**Exercise prompt**. Copy each line of the listing below exactly and drop the images.

---------------

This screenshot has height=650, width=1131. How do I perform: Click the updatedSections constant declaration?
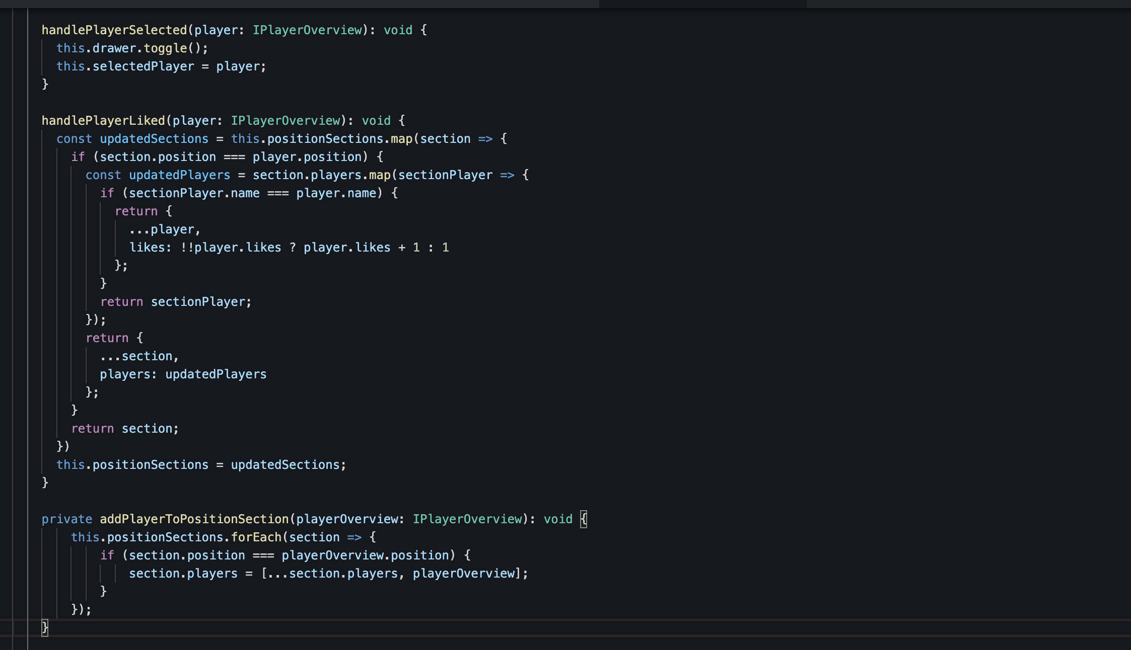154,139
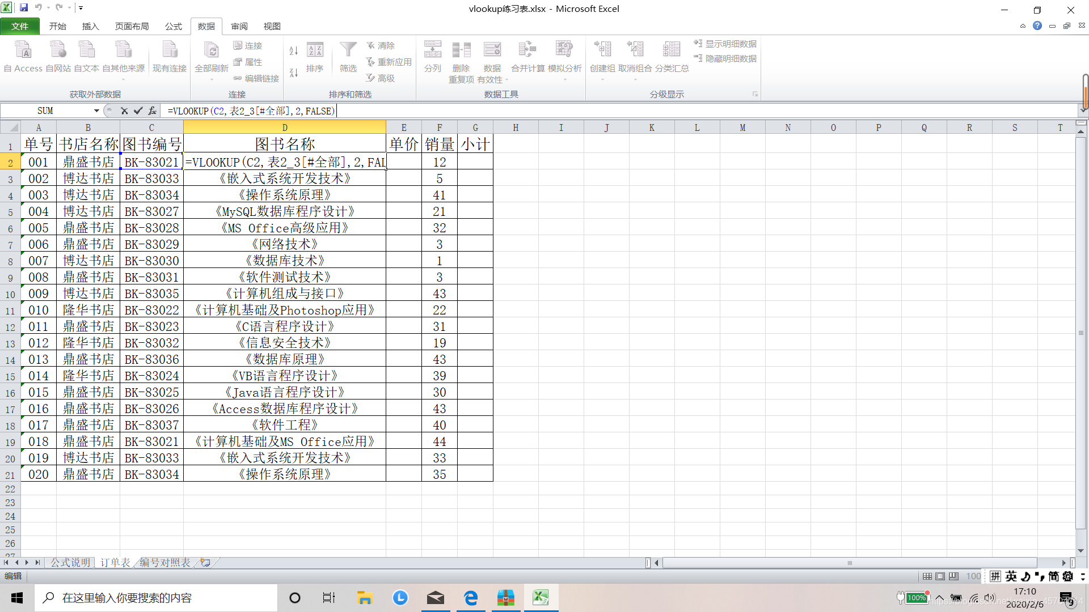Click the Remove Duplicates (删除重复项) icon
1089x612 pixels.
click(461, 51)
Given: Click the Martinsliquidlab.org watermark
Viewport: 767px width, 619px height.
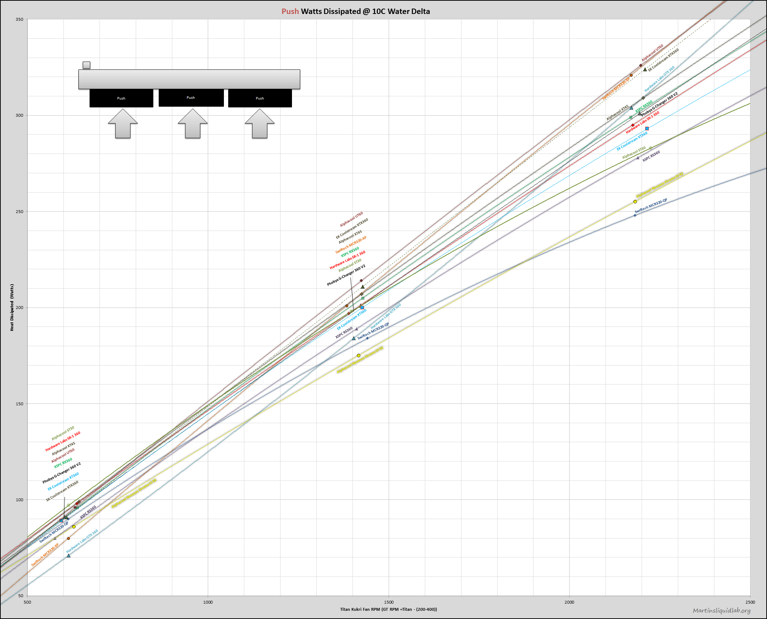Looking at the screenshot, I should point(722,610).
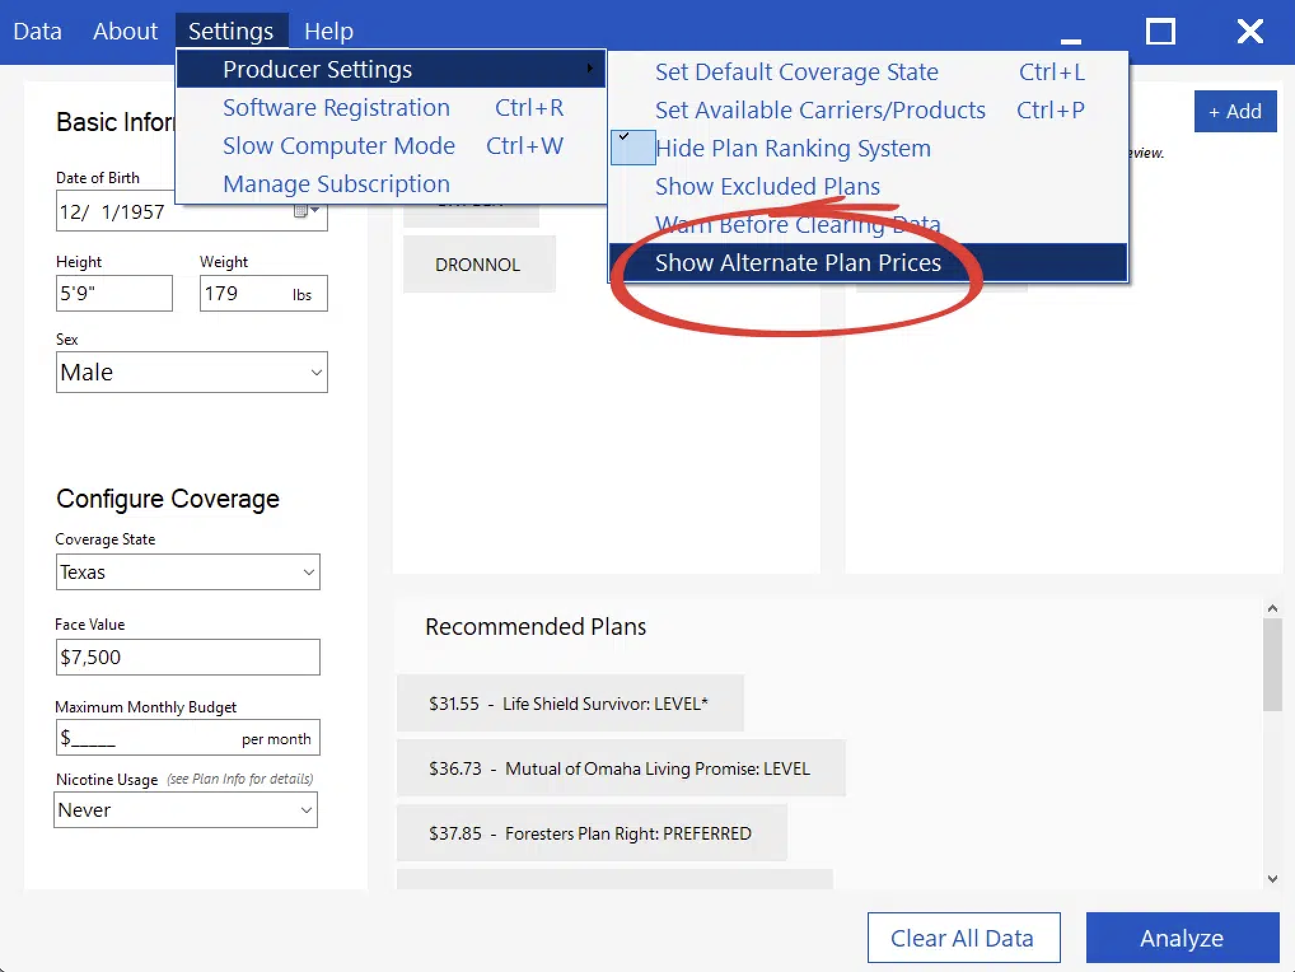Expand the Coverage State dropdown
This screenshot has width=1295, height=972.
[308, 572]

---------------

**Task answer**.
This screenshot has height=650, width=1131. How do I perform: Click the updatedSections constant declaration?
154,139
Click the Remove Duplicates (删除重复项) icon
1089x612 pixels.
click(461, 51)
Given: Click the Martinsliquidlab.org watermark
Viewport: 767px width, 619px height.
Looking at the screenshot, I should point(722,610).
Expand the Coverage State dropdown
This screenshot has width=1295, height=972.
[308, 572]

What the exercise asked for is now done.